[Dataset entries]
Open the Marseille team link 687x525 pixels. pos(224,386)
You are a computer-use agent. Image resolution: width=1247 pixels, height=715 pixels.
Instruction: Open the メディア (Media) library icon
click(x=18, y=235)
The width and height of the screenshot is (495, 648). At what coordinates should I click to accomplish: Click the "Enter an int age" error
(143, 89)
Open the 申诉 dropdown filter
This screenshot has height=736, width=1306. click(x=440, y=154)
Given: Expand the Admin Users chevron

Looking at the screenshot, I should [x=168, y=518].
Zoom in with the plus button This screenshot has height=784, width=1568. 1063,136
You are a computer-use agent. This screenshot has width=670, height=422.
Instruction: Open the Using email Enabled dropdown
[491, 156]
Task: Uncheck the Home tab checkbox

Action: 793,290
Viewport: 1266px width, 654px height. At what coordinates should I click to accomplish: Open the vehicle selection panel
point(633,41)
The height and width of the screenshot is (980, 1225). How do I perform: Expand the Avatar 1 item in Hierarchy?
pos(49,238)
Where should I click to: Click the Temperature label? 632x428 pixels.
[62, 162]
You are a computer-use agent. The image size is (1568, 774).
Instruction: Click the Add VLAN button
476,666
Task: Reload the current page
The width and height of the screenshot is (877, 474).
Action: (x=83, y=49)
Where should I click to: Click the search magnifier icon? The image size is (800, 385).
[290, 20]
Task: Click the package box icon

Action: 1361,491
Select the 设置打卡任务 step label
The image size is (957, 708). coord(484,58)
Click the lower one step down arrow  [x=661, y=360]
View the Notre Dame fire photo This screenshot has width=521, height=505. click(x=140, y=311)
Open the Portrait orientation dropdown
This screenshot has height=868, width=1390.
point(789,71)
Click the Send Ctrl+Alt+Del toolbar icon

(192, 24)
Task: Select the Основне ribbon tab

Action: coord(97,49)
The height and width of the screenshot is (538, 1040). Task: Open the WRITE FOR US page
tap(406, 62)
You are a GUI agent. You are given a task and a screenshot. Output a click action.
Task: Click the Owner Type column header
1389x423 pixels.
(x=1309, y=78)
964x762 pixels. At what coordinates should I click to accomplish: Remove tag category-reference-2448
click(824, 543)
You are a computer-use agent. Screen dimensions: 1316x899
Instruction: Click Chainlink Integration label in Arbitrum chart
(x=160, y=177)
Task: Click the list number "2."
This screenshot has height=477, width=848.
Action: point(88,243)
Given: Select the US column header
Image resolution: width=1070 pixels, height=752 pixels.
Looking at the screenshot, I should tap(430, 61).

* [The problem]: Please give back the entries above, unchanged and complete.

* [Result]:
Open the Marseille team link 687x525 pixels. pos(224,386)
You are a computer-use agent. Image resolution: width=1247 pixels, height=715 pixels.
Instruction: Open the メディア (Media) library icon
click(x=18, y=235)
The width and height of the screenshot is (495, 648). At what coordinates should I click to accomplish: Click the "Enter an int age" error
(143, 89)
Open the 申诉 dropdown filter
This screenshot has height=736, width=1306. click(x=440, y=154)
Given: Expand the Admin Users chevron

Looking at the screenshot, I should [x=168, y=518].
Zoom in with the plus button This screenshot has height=784, width=1568. 1063,136
You are a computer-use agent. This screenshot has width=670, height=422.
Instruction: Open the Using email Enabled dropdown
[491, 156]
Task: Uncheck the Home tab checkbox

Action: 793,290
Viewport: 1266px width, 654px height. At what coordinates should I click to accomplish: Open the vehicle selection panel
point(633,41)
The height and width of the screenshot is (980, 1225). How do I perform: Expand the Avatar 1 item in Hierarchy?
pos(49,238)
Where should I click to: Click the Temperature label? 632x428 pixels.
[62, 162]
You are a computer-use agent. The image size is (1568, 774).
Instruction: Click the Add VLAN button
476,666
Task: Reload the current page
The width and height of the screenshot is (877, 474).
Action: (x=83, y=49)
Where should I click to: Click the search magnifier icon? The image size is (800, 385).
[290, 20]
Task: Click the package box icon

Action: 1361,491
Select the 设置打卡任务 step label
The image size is (957, 708). coord(484,58)
Click the lower one step down arrow  [x=661, y=360]
View the Notre Dame fire photo This screenshot has width=521, height=505. click(x=140, y=311)
Open the Portrait orientation dropdown
This screenshot has height=868, width=1390.
point(789,71)
Click the Send Ctrl+Alt+Del toolbar icon

(192, 24)
Task: Select the Основне ribbon tab

Action: coord(97,49)
The height and width of the screenshot is (538, 1040). Task: Open the WRITE FOR US page
tap(406, 62)
You are a GUI agent. You are given a task and a screenshot. Output a click action.
Task: Click the Owner Type column header
1389x423 pixels.
(x=1309, y=78)
964x762 pixels. At what coordinates should I click to accomplish: Remove tag category-reference-2448
click(824, 543)
You are a computer-use agent. Screen dimensions: 1316x899
Instruction: Click Chainlink Integration label in Arbitrum chart
(x=160, y=177)
Task: Click the list number "2."
This screenshot has height=477, width=848.
Action: point(88,243)
Given: Select the US column header
Image resolution: width=1070 pixels, height=752 pixels.
Looking at the screenshot, I should tap(430, 61).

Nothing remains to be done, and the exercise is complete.